TASK DATA -

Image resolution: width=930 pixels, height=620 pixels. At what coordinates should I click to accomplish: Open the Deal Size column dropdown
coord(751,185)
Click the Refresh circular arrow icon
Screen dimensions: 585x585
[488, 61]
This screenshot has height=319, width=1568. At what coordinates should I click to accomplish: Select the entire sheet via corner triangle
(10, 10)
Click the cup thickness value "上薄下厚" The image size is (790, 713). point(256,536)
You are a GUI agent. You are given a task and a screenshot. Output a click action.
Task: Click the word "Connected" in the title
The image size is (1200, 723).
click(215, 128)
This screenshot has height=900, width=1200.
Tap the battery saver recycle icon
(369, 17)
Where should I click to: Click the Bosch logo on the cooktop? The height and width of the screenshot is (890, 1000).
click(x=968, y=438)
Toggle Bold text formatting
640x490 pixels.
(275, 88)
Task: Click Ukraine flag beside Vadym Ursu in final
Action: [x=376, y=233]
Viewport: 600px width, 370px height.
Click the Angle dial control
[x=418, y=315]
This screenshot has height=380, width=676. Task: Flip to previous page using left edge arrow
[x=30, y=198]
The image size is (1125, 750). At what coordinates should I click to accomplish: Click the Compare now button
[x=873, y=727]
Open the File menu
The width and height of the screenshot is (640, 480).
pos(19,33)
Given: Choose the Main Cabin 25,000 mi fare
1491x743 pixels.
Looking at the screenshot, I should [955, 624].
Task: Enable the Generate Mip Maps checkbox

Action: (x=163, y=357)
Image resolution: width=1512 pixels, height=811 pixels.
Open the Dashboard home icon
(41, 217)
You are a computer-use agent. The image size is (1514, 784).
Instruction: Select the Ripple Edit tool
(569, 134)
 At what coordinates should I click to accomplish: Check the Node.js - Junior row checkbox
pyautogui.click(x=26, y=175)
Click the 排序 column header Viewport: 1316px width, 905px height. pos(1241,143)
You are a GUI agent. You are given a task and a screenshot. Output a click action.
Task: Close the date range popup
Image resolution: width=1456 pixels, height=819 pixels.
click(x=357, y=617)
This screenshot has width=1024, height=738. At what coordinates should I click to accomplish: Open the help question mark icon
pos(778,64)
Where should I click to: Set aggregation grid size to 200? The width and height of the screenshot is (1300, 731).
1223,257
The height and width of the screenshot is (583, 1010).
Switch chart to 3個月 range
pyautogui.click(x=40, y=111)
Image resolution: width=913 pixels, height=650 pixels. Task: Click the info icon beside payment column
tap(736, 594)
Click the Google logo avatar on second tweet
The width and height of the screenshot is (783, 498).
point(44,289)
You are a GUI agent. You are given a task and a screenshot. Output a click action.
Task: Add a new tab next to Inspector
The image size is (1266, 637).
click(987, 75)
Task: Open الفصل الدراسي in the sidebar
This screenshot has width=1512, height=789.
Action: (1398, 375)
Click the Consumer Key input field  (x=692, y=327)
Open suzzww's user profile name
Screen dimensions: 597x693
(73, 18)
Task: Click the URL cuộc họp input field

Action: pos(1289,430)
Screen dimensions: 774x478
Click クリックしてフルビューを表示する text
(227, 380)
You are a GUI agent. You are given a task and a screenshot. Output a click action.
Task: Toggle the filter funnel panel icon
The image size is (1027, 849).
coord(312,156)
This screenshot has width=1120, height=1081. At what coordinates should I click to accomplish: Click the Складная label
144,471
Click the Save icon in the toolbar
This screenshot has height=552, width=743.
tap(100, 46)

EXERCISE -
Whatever appears in the listing should be copied exactly and completely.

RESPONSE BELOW -
Image resolution: width=930 pixels, height=620 pixels. At what coordinates should I click to accomplish: Open the Deal Size column dropdown
coord(751,185)
Click the Refresh circular arrow icon
Screen dimensions: 585x585
[488, 61]
This screenshot has height=319, width=1568. At what coordinates should I click to accomplish: Select the entire sheet via corner triangle
(10, 10)
Click the cup thickness value "上薄下厚" The image size is (790, 713). point(256,536)
You are a GUI agent. You are given a task and a screenshot. Output a click action.
Task: Click the word "Connected" in the title
The image size is (1200, 723).
click(215, 128)
This screenshot has height=900, width=1200.
Tap the battery saver recycle icon
(369, 17)
Where should I click to: Click the Bosch logo on the cooktop? The height and width of the screenshot is (890, 1000).
click(x=968, y=438)
Toggle Bold text formatting
640x490 pixels.
(275, 88)
Task: Click Ukraine flag beside Vadym Ursu in final
Action: [x=376, y=233]
Viewport: 600px width, 370px height.
Click the Angle dial control
[x=418, y=315]
This screenshot has height=380, width=676. Task: Flip to previous page using left edge arrow
[x=30, y=198]
The image size is (1125, 750). At what coordinates should I click to accomplish: Click the Compare now button
[x=873, y=727]
Open the File menu
The width and height of the screenshot is (640, 480).
pos(19,33)
Given: Choose the Main Cabin 25,000 mi fare
1491x743 pixels.
Looking at the screenshot, I should [955, 624].
Task: Enable the Generate Mip Maps checkbox

Action: (x=163, y=357)
Image resolution: width=1512 pixels, height=811 pixels.
Open the Dashboard home icon
(41, 217)
You are a computer-use agent. The image size is (1514, 784).
Instruction: Select the Ripple Edit tool
(569, 134)
 At what coordinates should I click to accomplish: Check the Node.js - Junior row checkbox
pyautogui.click(x=26, y=175)
Click the 排序 column header Viewport: 1316px width, 905px height. pos(1241,143)
You are a GUI agent. You are given a task and a screenshot. Output a click action.
Task: Close the date range popup
Image resolution: width=1456 pixels, height=819 pixels.
click(x=357, y=617)
This screenshot has width=1024, height=738. At what coordinates should I click to accomplish: Open the help question mark icon
pos(778,64)
Where should I click to: Set aggregation grid size to 200? The width and height of the screenshot is (1300, 731).
1223,257
The height and width of the screenshot is (583, 1010).
Switch chart to 3個月 range
pyautogui.click(x=40, y=111)
Image resolution: width=913 pixels, height=650 pixels. Task: Click the info icon beside payment column
tap(736, 594)
Click the Google logo avatar on second tweet
The width and height of the screenshot is (783, 498).
point(44,289)
You are a GUI agent. You are given a task and a screenshot. Output a click action.
Task: Add a new tab next to Inspector
The image size is (1266, 637).
click(987, 75)
Task: Open الفصل الدراسي in the sidebar
This screenshot has width=1512, height=789.
Action: (1398, 375)
Click the Consumer Key input field  (x=692, y=327)
Open suzzww's user profile name
Screen dimensions: 597x693
(73, 18)
Task: Click the URL cuộc họp input field

Action: pos(1289,430)
Screen dimensions: 774x478
Click クリックしてフルビューを表示する text
(227, 380)
You are a GUI agent. You are given a task and a screenshot. Output a click action.
Task: Toggle the filter funnel panel icon
The image size is (1027, 849).
coord(312,156)
This screenshot has width=1120, height=1081. At what coordinates should I click to accomplish: Click the Складная label
144,471
Click the Save icon in the toolbar
This screenshot has height=552, width=743.
tap(100, 46)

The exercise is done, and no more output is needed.